LifeLock will pay $11 million to settle FTC complaint
The company is barred from making deceptive claims and is required to safeguard customers' private information.
LifeLock Inc. has agreed to pay $11 million to the Federal Trade Commission and $1 million to a group of 35 state attorneys general to settle complaints that the company used false claims to promote its identity theft protection services -- which it widely advertised by displaying the CEO’s Social Security number on the side of a truck.
In one of the largest FTC-state coordinated settlements on record, LifeLock and its principals will be barred from making deceptive claims and required to take more stringent measures to safeguard the personal information it collects from customers.
“While LifeLock promised consumers complete protection against all types of identity theft, in truth, the protection it actually provided left enough holes that you could drive a truck through it,” FTC Chairman Jon Leibowitz said.
“This agreement effectively prevents LifeLock from misrepresenting that its services offer absolute prevention against identity theft because there is unfortunately no foolproof way to avoid ID theft,” Illinois Attorney General Lisa Madigan said. “Consumers can take definitive steps to minimize the chances of having their personal information stolen, and this settlement will help them make more informed decisions about whether to enroll in ID theft protection services.”
Since 2006, LifeLock’s ads have claimed that it could prevent identity theft for consumers willing to sign up for its $10-a-month service.
According to the FTC’s complaint, LifeLock has claimed:
- “By now you’ve heard about individuals whose identities have been stolen by identity thieves. ... LifeLock protects against this ever happening to you. Guaranteed.”
- “Please know that we are the first company to prevent identity theft from occurring.”
- “Do you ever worry about identity theft? If so, it’s time you got to know LifeLock. We work to stop identity theft before it happens.”
The FTC’s complaint said the fraud alerts that LifeLock placed on customers’ credit files protected only against certain forms of identity theft and gave them no protection against the misuse of existing accounts, the most common type of identity theft. The agency said the company also provided no protection against medical or employment identity theft, in which thieves use personal information to get medical care or apply for jobs.

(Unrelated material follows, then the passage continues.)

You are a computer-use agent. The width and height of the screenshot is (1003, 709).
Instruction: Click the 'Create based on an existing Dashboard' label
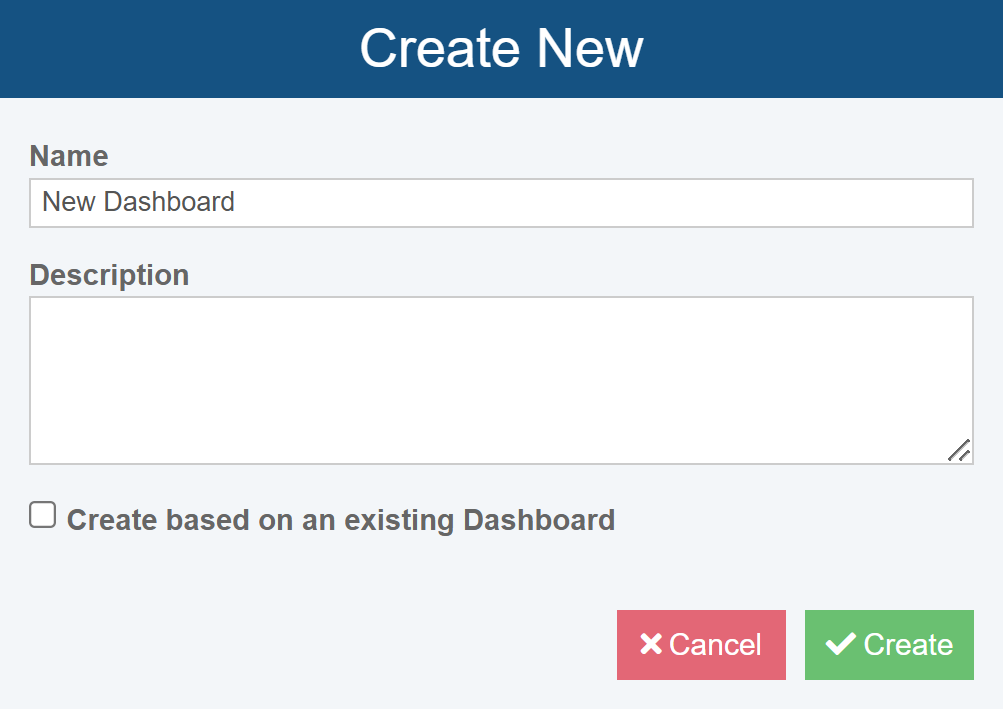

Even for types of identity theft for which fraud alerts are most effective, LifeLock does not provide absolute protection, the FTC said. LifeLock alerts creditors opening new accounts to take reasonable measures to verify that the individual applying for credit actually is who he or she claims to be, but in some instances, identity thieves can thwart even reasonable precautions.
New-account fraud comprised only 17% of identity theft incidents, according to an FTC survey released in 2007.
The FTC’s complaint also said that LifeLock falsely claimed that it would prevent unauthorized changes to customers’ address information, that it constantly monitored activity on customer credit reports, and that it would ensure that a customer always would receive a telephone call from a potential creditor before a new account was opened.
In addition to deceptive ID protection claims, LifeLock also made claims about its own data security that were not true, the FTC alleged. The agency said LifeLock routinely collected sensitive information from its customers, including their Social Security and credit card numbers. The company claimed:
- “Only authorized employees of LifeLock will have access to the data that you provide to us, and that access is granted only on a ‘need to know’ basis.”
- “All stored personal data is electronically encrypted.”
- “LifeLock uses highly secure physical, electronic, and managerial procedures to safeguard the confidentiality and security of the data you provide to us.”
The FTC said LifeLock’s data was not encrypted, and sensitive consumer information was not shared only on a “need to know” basis. In fact, the agency said, the company’s data system was vulnerable and could have been exploited by those seeking access to customer information.